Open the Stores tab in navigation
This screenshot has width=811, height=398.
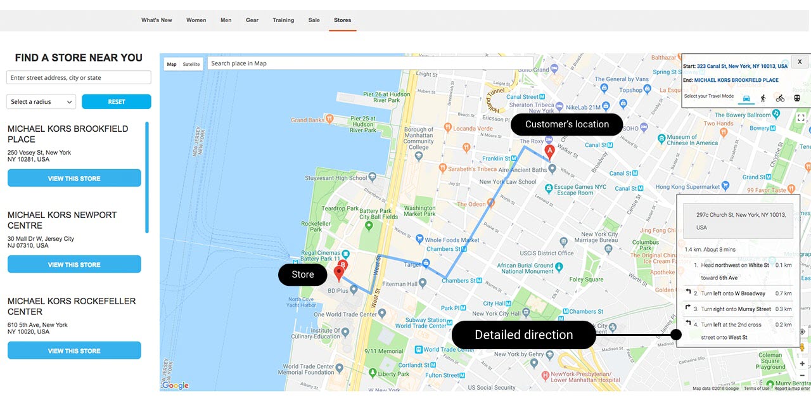click(342, 20)
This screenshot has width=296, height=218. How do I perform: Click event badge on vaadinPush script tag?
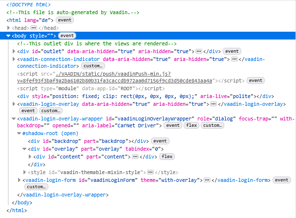[x=255, y=80]
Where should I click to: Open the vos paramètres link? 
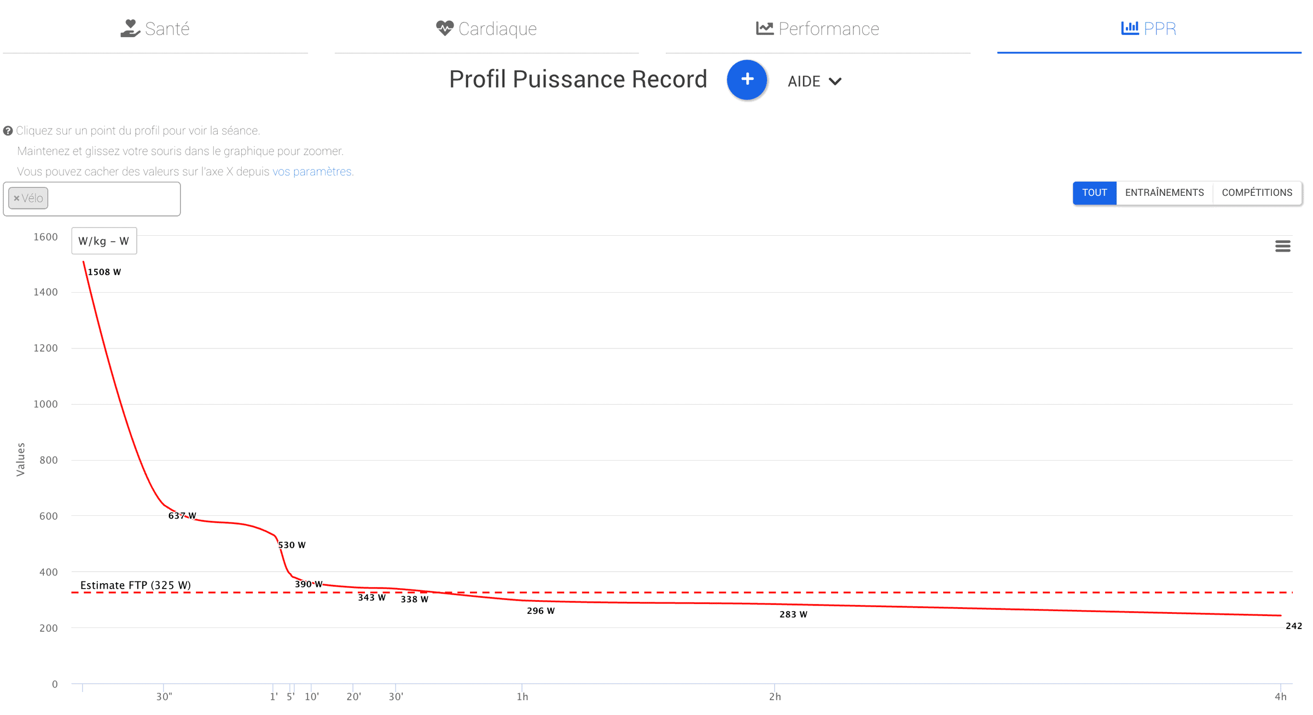[x=312, y=171]
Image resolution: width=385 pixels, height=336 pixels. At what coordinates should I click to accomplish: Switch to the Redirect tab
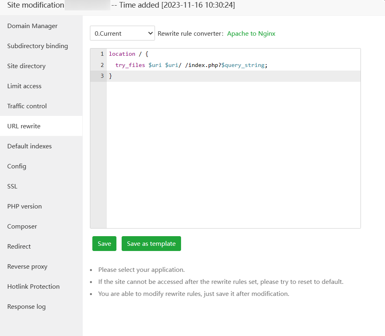[19, 247]
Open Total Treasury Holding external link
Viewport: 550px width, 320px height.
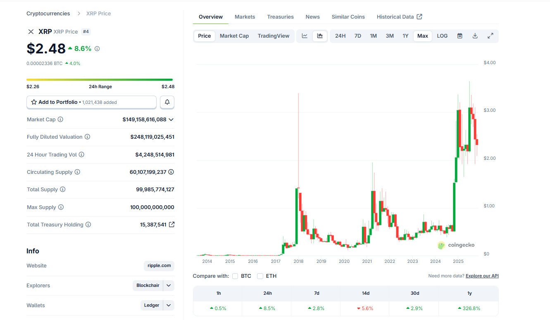click(x=172, y=224)
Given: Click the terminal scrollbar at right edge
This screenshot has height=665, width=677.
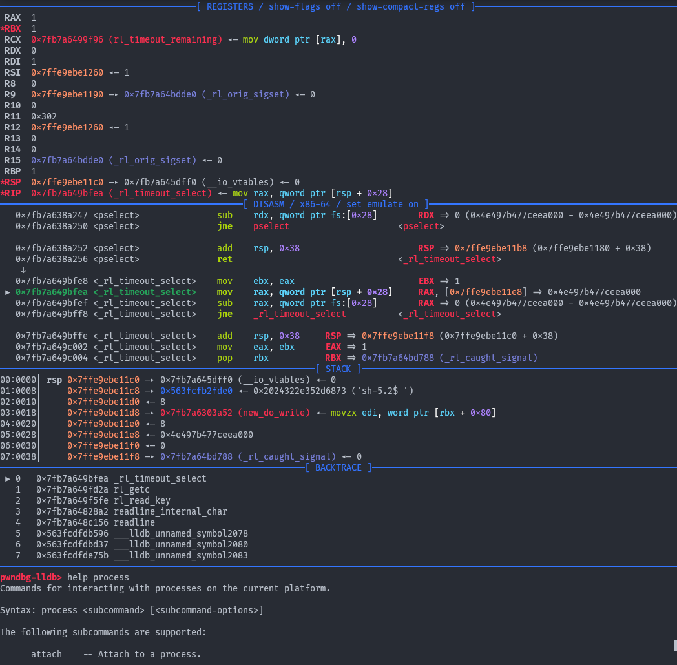Looking at the screenshot, I should tap(674, 646).
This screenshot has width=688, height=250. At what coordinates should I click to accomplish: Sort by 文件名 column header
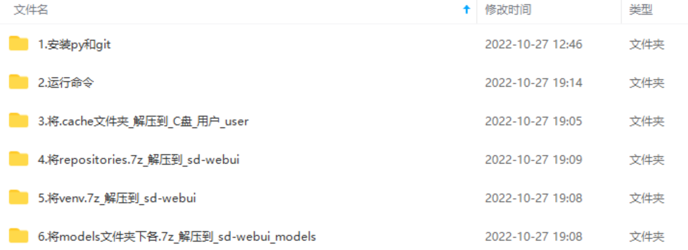[31, 10]
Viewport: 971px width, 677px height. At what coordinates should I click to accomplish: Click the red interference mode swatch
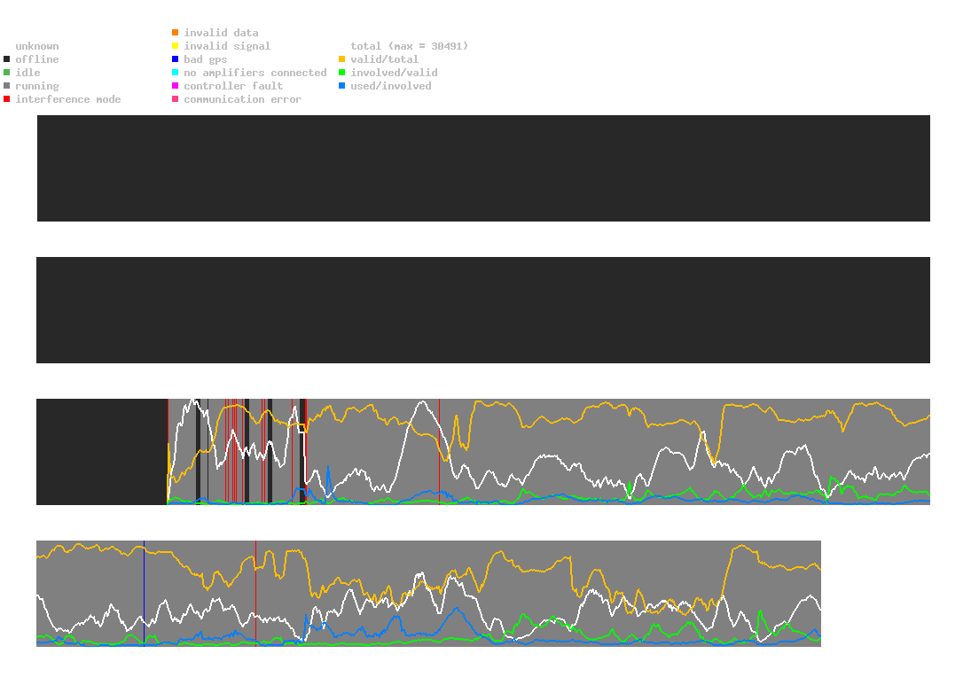7,99
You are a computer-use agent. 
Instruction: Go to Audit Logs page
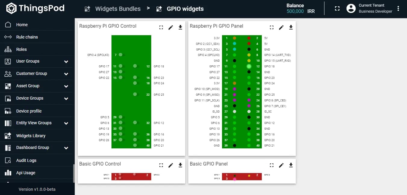26,160
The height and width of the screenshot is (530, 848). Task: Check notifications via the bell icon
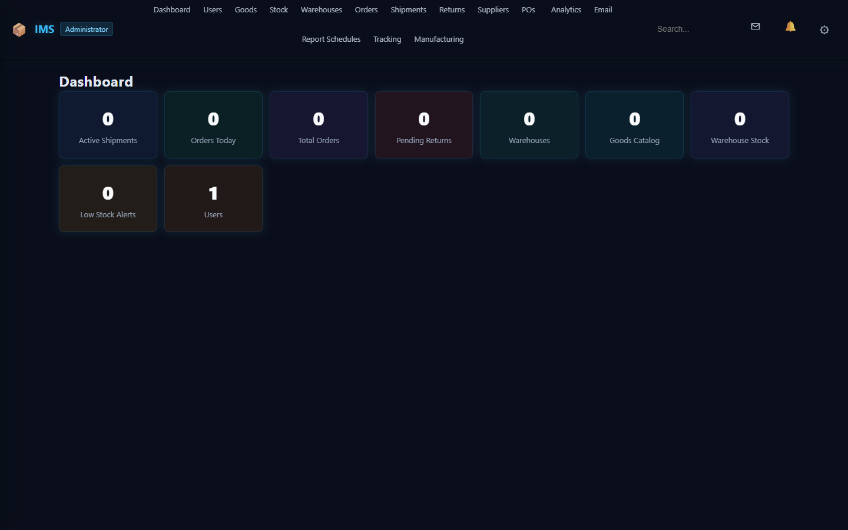tap(790, 27)
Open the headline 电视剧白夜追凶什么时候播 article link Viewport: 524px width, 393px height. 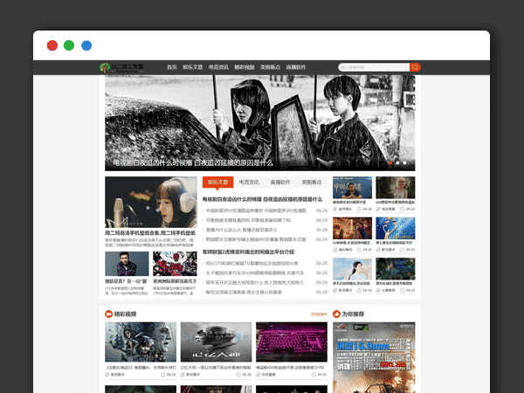point(262,199)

TASK BRIEF: Take the material above from the line bearing "Image resolution: width=385" through the line bearing "Given: Click the" and write it out exactly, both end lines included. Pictures stay out.

ANSWER SPACE:
Image resolution: width=385 pixels, height=336 pixels. At what coordinates should I click to accomplish: Switch to the Redirect tab
[19, 247]
Open Total Treasury Holding external link
Viewport: 550px width, 320px height.
click(x=172, y=224)
Given: Click the terminal scrollbar at right edge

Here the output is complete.